Sebald hat sich als Fortführer der Prosa des süddeutschen Sprachraums im neunzehnten Jahrhundert gesehen. Was er bei Keller erspürt, liegt, ihn selbst betreffend, für seine Leser plan auf der Hand. Die Bahn der Sätze ist breiter noch und kommoder, die Abgründe sind tiefer, das Taglicht ist heller, die Schatten sind dunkler und der Hauch des Todes ist ein böser Sturm.

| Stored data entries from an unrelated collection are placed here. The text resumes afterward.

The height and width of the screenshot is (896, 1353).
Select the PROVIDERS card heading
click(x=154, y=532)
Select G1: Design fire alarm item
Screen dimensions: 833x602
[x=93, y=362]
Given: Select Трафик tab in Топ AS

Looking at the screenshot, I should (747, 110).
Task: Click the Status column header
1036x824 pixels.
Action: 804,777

Modernität ist, von einem, dem man nicht gern widerspricht, auch schon so beschrieben worden: Das Alte ist gerade erprobt genug, um ein durchaus Neues zu bewältigen.

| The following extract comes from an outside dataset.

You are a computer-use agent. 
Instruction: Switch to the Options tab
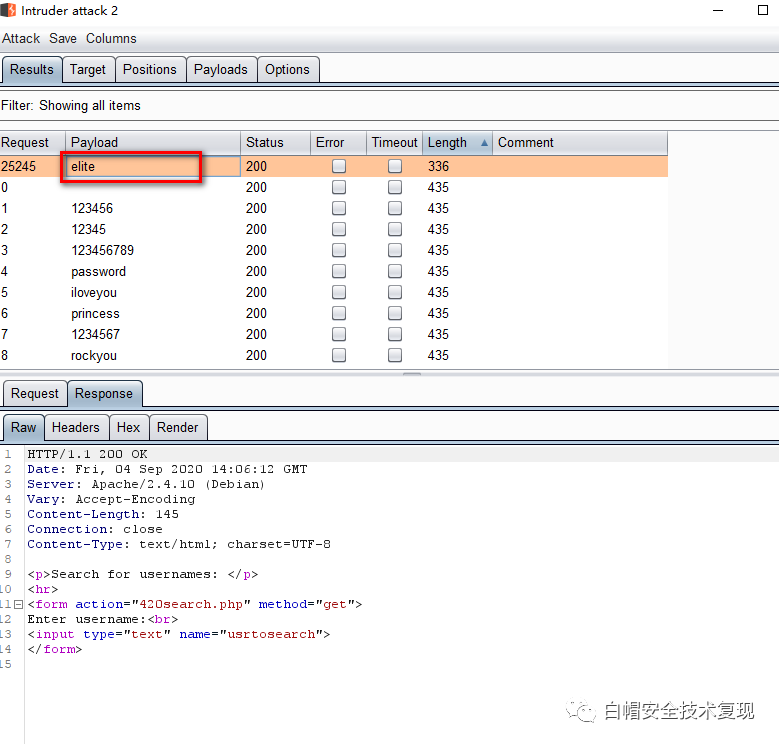288,70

Sonntag, 25. November 2012

Plagiat

Blinde Passagiere

Verschiedene Personen des öffentlichen Lebens in Deutschland haben in der letzten Zeit den Hochschulgrad zurückgeben müssen, andere kämpfen noch um die angefochtene akademische Auszeichnung. Ihnen allen wird unkorrektes Zitieren und übermäßige Nutzung vorgefundener Texte zum Vorwurf gemacht. Der Sebaldleser ist angesichts dieser Vorkommnisse verunsichert, weiß er doch, daß sein Autor ständig andere Autoren nutzt und zitiert, ohne das irgend kenntlich zu machen. Einiges entdeckt der Leser selbst, anderes erfährt er von Lesegefährten und wiederum anderes räumt der Autor ohne jedes Schuldgefühl ein: Und dann steht da plötzlich in einem Ihrer Bücher ein kostbares Wort: Wenn einer angelehnt steht an den Strom der Zeit. – Ja, das ist ein geborgtes Wort, das stammt aus Woyzeck.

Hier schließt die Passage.